# [TO DO]
Because only the text is wanted, repeat the records below exactly and omit the pictures.

### RAW DATA

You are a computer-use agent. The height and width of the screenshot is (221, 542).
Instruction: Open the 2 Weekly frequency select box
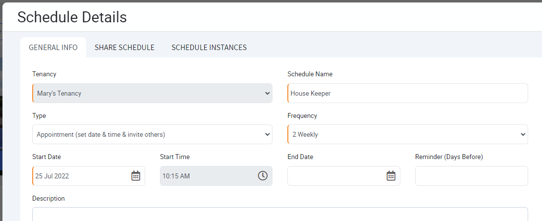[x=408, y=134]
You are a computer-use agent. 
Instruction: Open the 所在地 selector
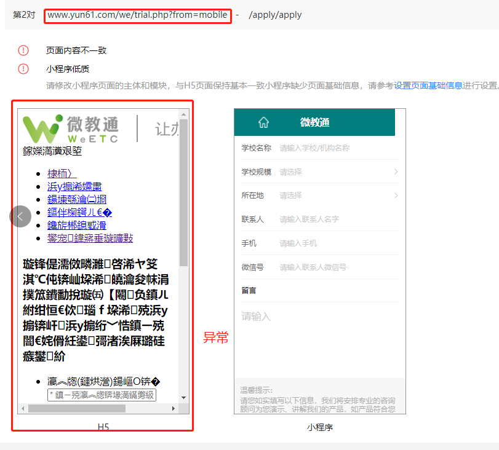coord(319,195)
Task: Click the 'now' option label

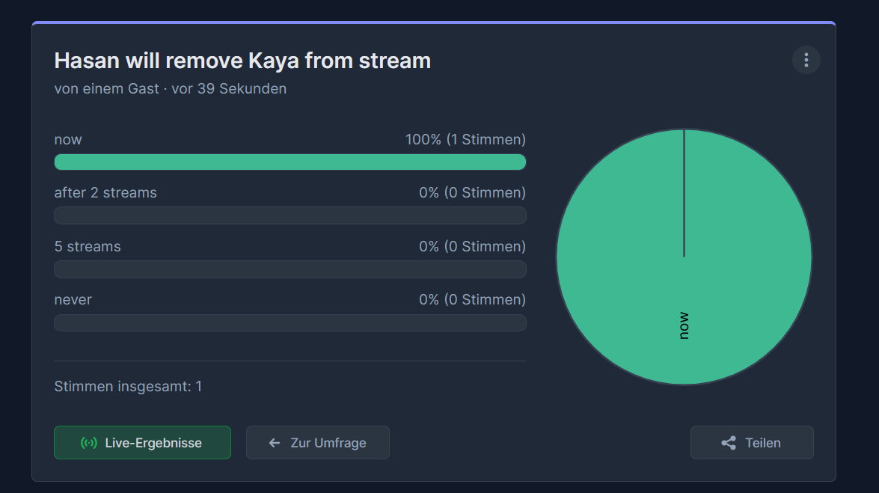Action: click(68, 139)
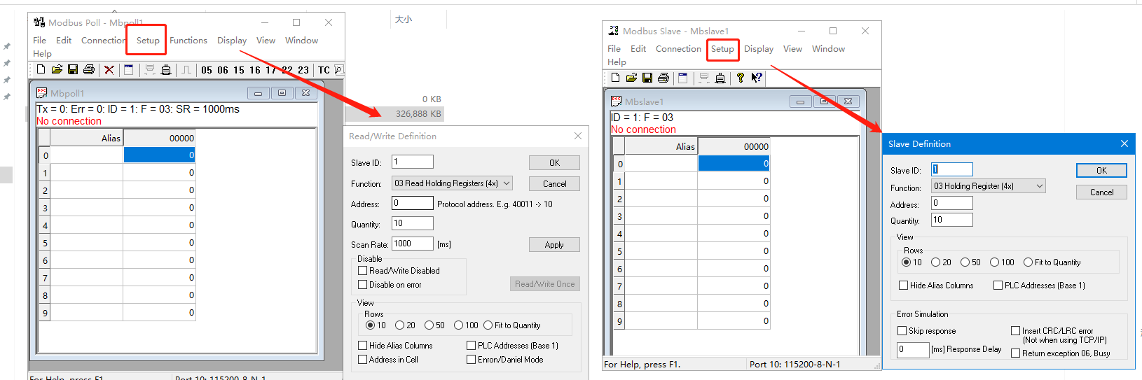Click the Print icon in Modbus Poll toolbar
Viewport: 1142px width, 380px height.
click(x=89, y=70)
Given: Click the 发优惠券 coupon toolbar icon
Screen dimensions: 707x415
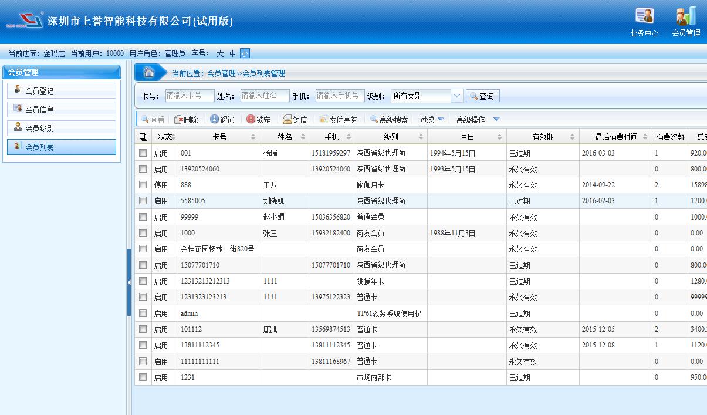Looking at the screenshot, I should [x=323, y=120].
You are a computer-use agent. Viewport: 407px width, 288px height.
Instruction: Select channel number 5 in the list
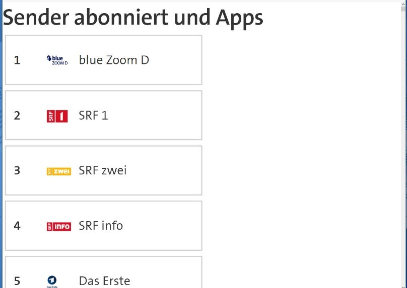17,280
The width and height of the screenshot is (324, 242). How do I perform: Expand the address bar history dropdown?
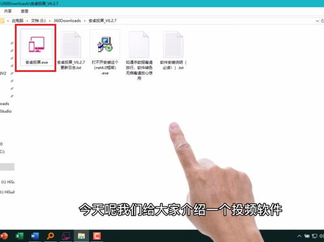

######

# [RESPONSE TO THE TASK]
You are a computer-use agent. The height and width of the screenshot is (221, 542).
Instruction: Open the 2 Weekly frequency select box
[x=408, y=134]
You are a computer-use agent. 
Instruction: Open the 所在地 selector
coord(319,195)
Task: Click the 'now' option label

Action: click(68, 139)
Click the Print icon in Modbus Poll toolbar
Viewport: 1142px width, 380px height.
click(x=89, y=70)
Given: Click the 发优惠券 coupon toolbar icon
Screen dimensions: 707x415
Looking at the screenshot, I should [x=323, y=120].
You are a computer-use agent. Viewport: 407px width, 288px height.
Instruction: Select channel number 5 in the list
17,280
The width and height of the screenshot is (324, 242). How do I perform: Expand the address bar history dropdown?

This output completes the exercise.